The radiation bursts worsened over the following days. Calyx shuddered during peaks, systems straining. Rhea worked around the clock to protect the botanical ring, adjusting parameters, whispering encouragement to plants that could not hear her. Tomas remained close, ferrying supplies, standing watch.
One night, during a particularly violent surge, the power flickered. Emergency lighting bathed the ring in amber. Rhea felt the station lurch and lost her balance. Tomas caught her, his arms solid around her.
I am here, he said.
She clung to him, tears soaking his shoulder. I am so tired of watching things die.
He held her without trying to fix it, without offering false reassurance. In that stillness, surrounded by fragile life, Rhea allowed herself to feel everything she had buried. The grief, the fear, the longing to build something that lasted.

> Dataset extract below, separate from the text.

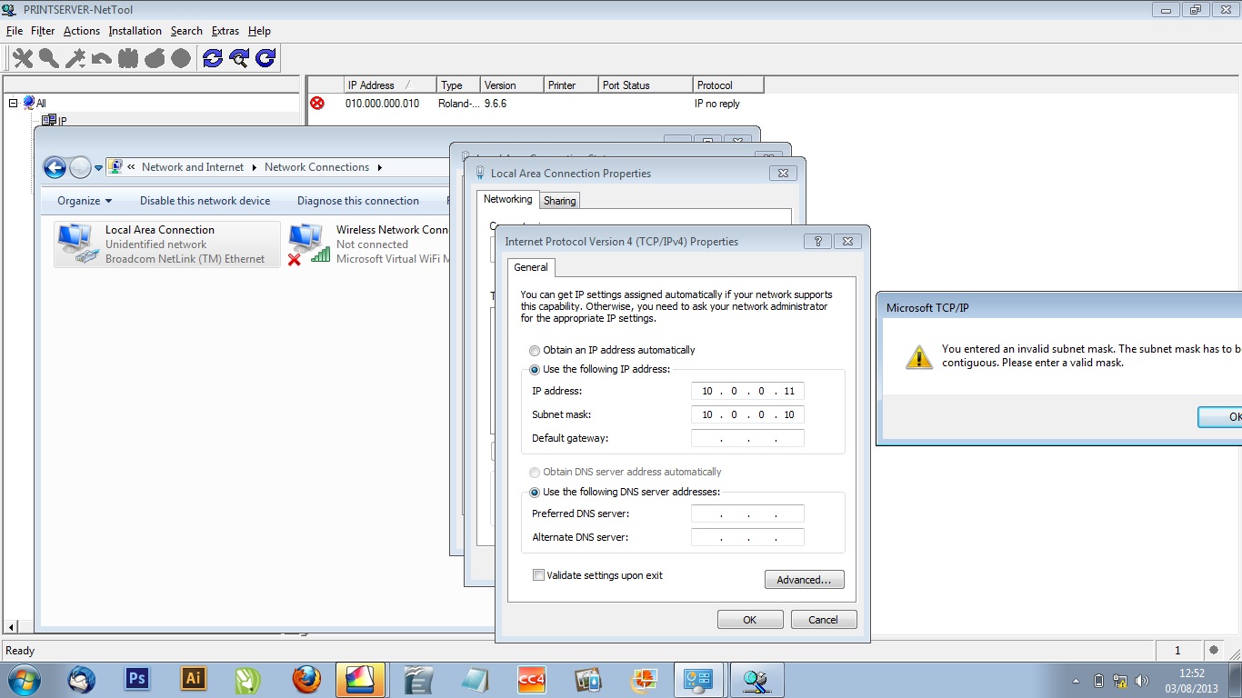
Task: Open Photoshop from the taskbar
Action: [x=137, y=679]
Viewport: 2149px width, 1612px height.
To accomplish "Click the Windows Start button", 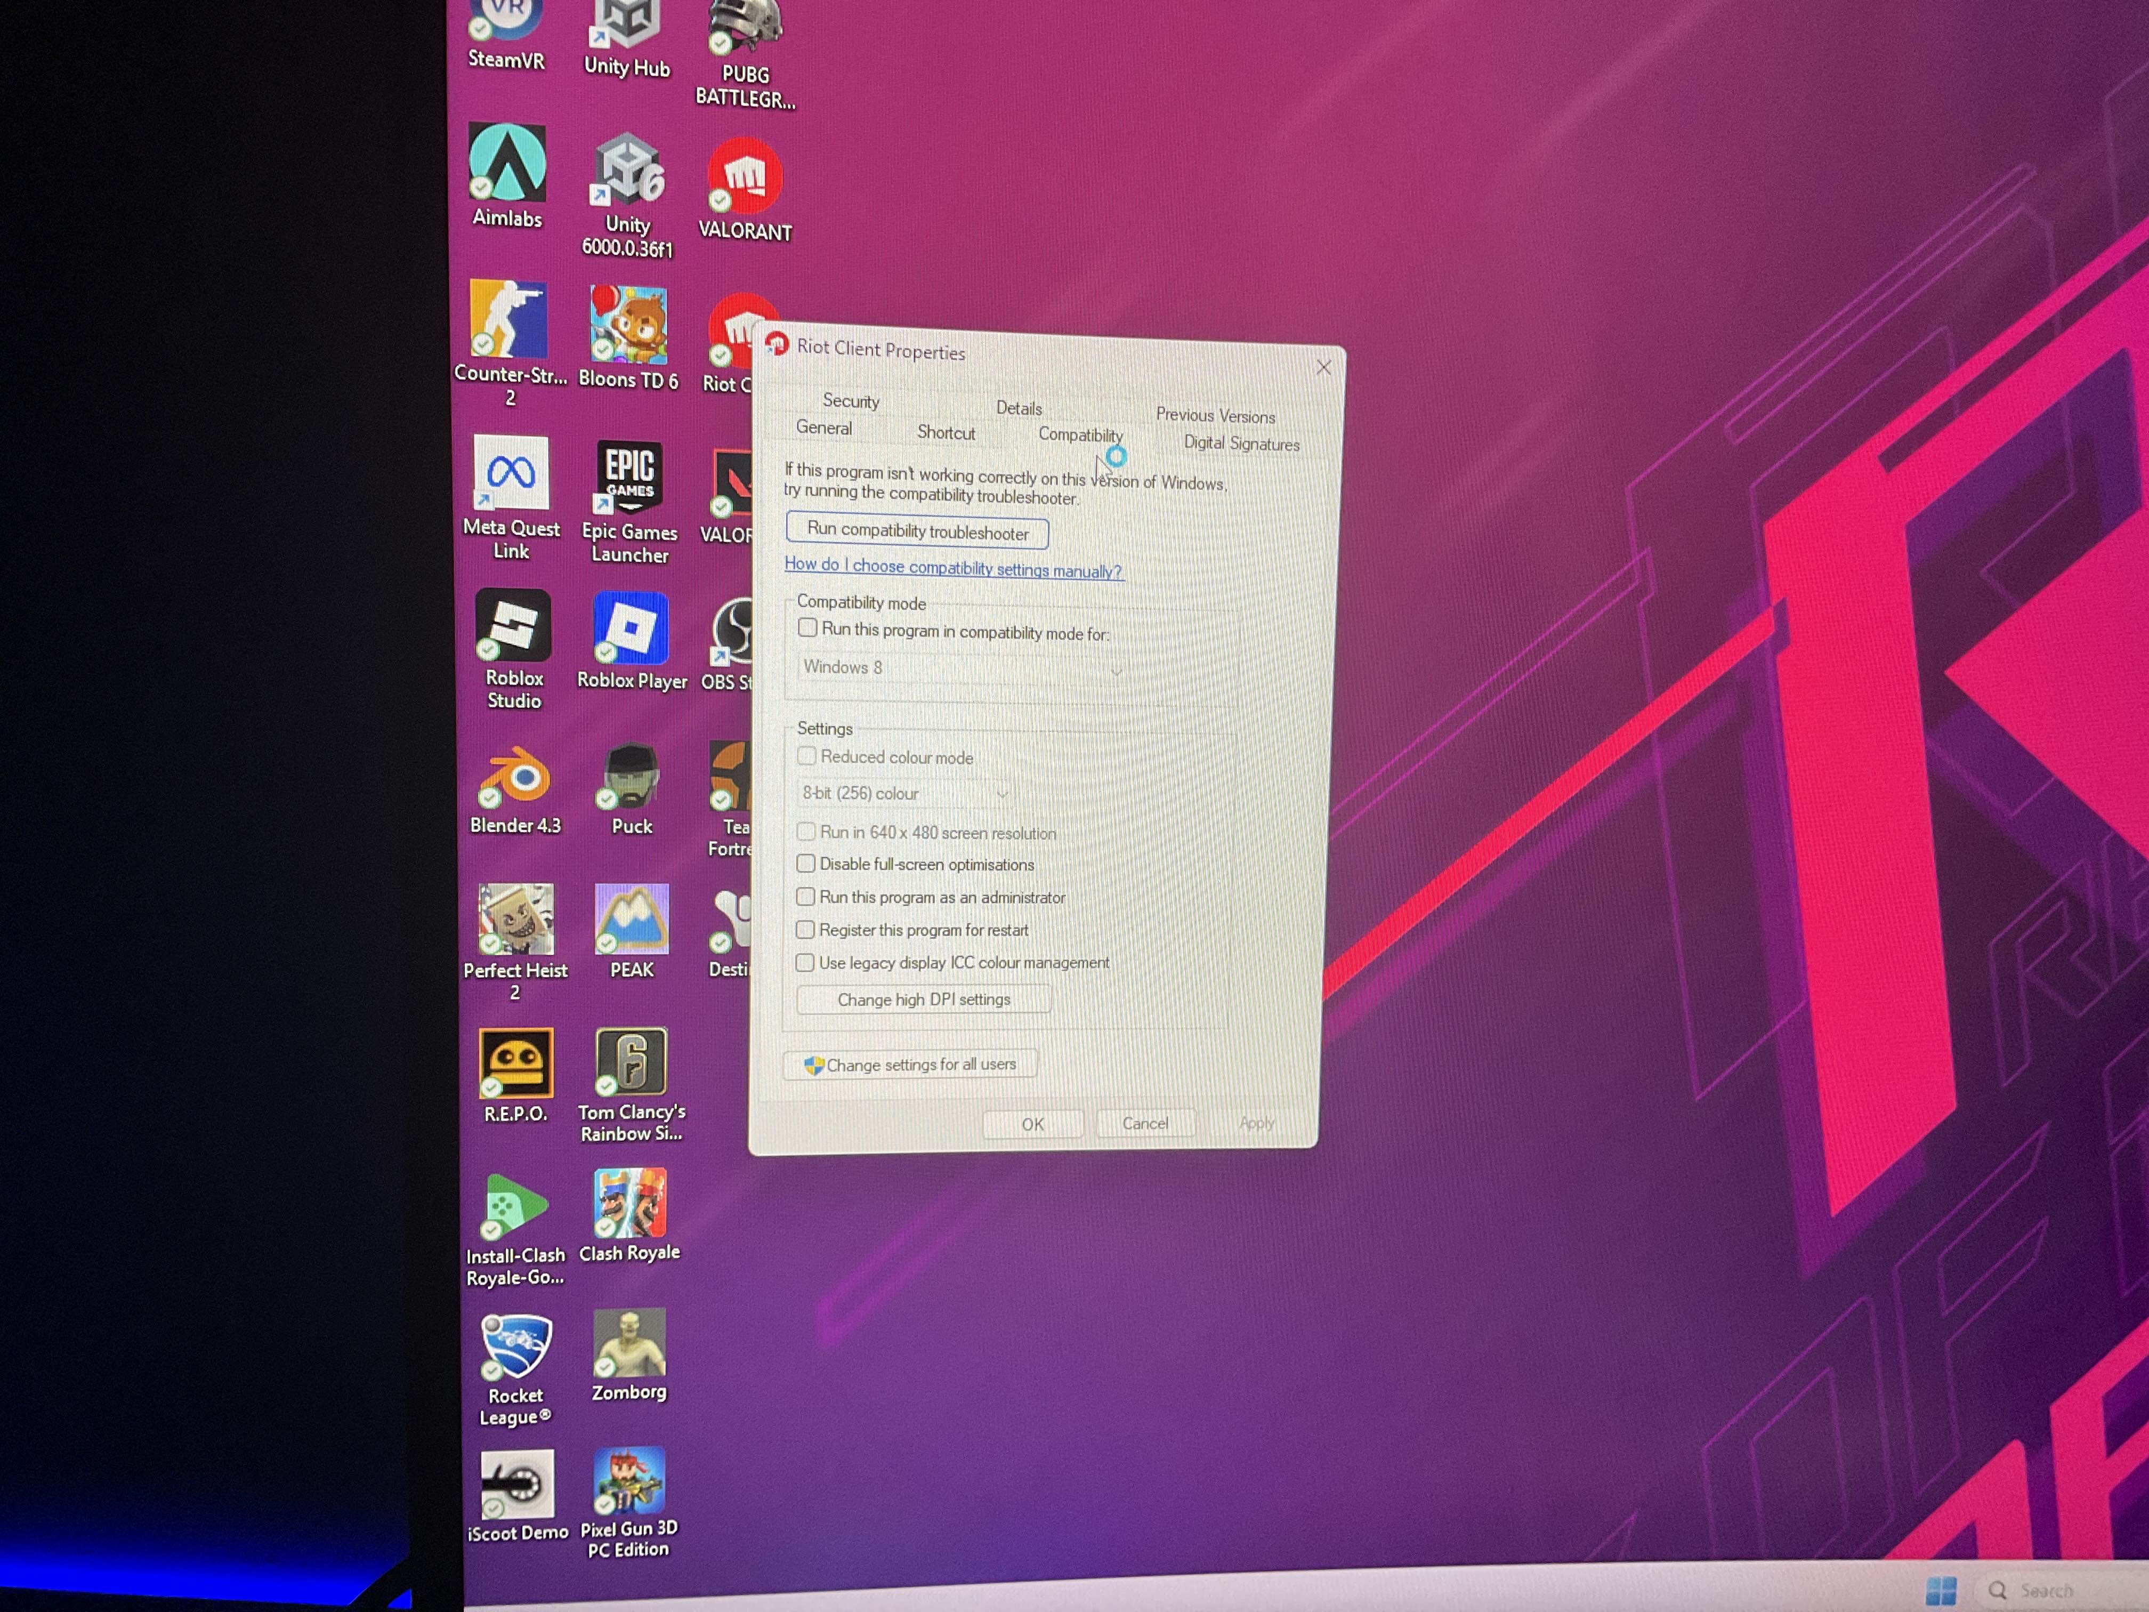I will pos(1940,1591).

The next council message arrived at dawn. Evacuation was mandatory. Calyx would be abandoned until the gas giant stabilized, if it ever did. Rhea read the notice in silence, her hands trembling.
She found Tomas on the observation deck, staring at the planet bands swirling below.
You will leave, she said.
Yes.
And then.
He turned to her fully. And then I want to know where you are going.
The simplicity of the statement undid her. She had assumed this would be another ending, clean and necessary. Instead he offered continuation, uncertain but real.
I do not know how to carry this with me, she admitted. The work. The loss.
You do not have to carry it alone, he said.
They packed in silence, the station preparing for departure. Rhea moved through the botanical ring one last time, committing every detail to memory. Tomas followed, respectful of the ritual.
On the shuttle, as Calyx receded into distance, Rhea felt the familiar ache of leaving. But this time it was tempered by something new. Tomas hand in hers, steady and warm.
The evacuation fleet set course for a smaller station in a safer orbit. Temporary. Imperfect. Rhea knew she would start again, with fewer illusions and more care. She looked at Tomas, at the quiet resolve in his expression.
What happens after this, she asked.
We stay in orbit, he replied. We see what remains.
As the stars stretched and the gas giant faded into memory, Rhea allowed herself to believe that survival was not the absence of loss, but the choice to keep tending what could still grow.